We have already looked at some of the touch technology presented at last month’s Interactive Technology Summit. But the same touch and stylus overview presented by Ricoh’s John Barrus addressed another issue: markup.
Much of the touch technology is targeted at large format screens, including interactive whiteboards. But the key to many such devices is interactivity: multiple people in multiple places contributing to the content of the board. Doing that apparently isn’t easy using existing products: he noted that some require 40 hours of training to learn how to use. I frankly don’t know of any company that would agree to losing its team for a week so they can learn to use a whiteboard.

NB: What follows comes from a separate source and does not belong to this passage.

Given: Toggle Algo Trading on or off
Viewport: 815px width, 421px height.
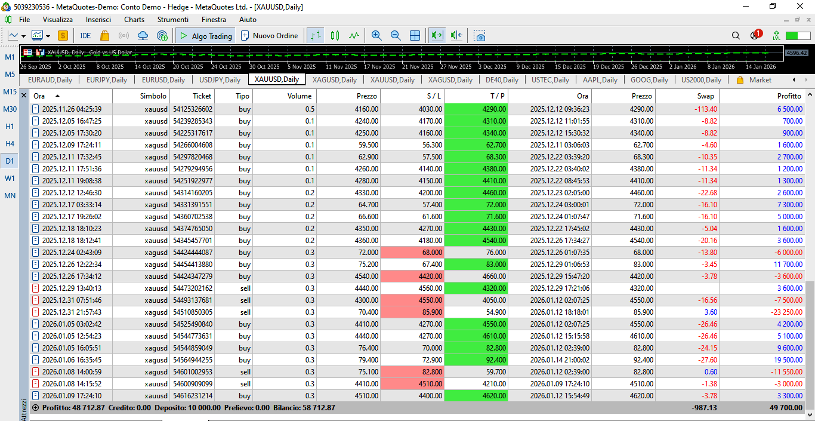Looking at the screenshot, I should pos(206,36).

But such collaboration goes far beyond whiteboards. What about document review? In the old days, you printed out an original, made lots of copies that you gave to reviewers, and got back inked-up versions that you integrated. (Full disclosure… I had something of a deserved reputation for exploding red-pen syndrome when I did reviews in my “youth”… But I occasionally got as good as I gave; this scenario is dated, but feels very real.)
Now it’s more typical to use features like the editing and commenting capabilities in Microsoft Word and Adobe’s PDF readers. Those work, but if we had styluses that worked well enough to capture handwriting (which is coming), then it would frankly be easier simply to do old-school written markup electronically.
Whether real-time whiteboard collaboration or piecemeal markup, this activity may take place locally or involve the cloud, so if you took a few minutes, you could probably imagine a variety of situations where such capabilities might be useful.
The problem is, according to Dr. Barrus, there is no universal infrastructure to support this, nor are there standards that everyone agrees on. His suggestion was that we need some. The standard would have to support text and images, of course, but also strokes – including specification of width, color, transparency, end-cap (square vs. round vs. something else), and the like. There are at present four major markup languages (no, HTML doesn’t count, despite its name).
- PDF currently can handle text and images; stroke information would have to be added.
- Scalable Vector Graphics (SVG) has some stroke information, but needs such additional things as stroke timing. It also needs to support multi-page documents. It’s XML-based, so it’s easily extended.
- Microsoft has an Ink Serialized Format (ISF), but it doesn’t support text or images.
- InkML is stoke-oriented and has features well suited to handwriting recognition, but it also doesn’t support text or images.
This was largely a call to the industry for action to define the necessary standards. While formal activity has yet to commence, you can contact markupinfo@johnbarrus.org if you’re interested in helping out.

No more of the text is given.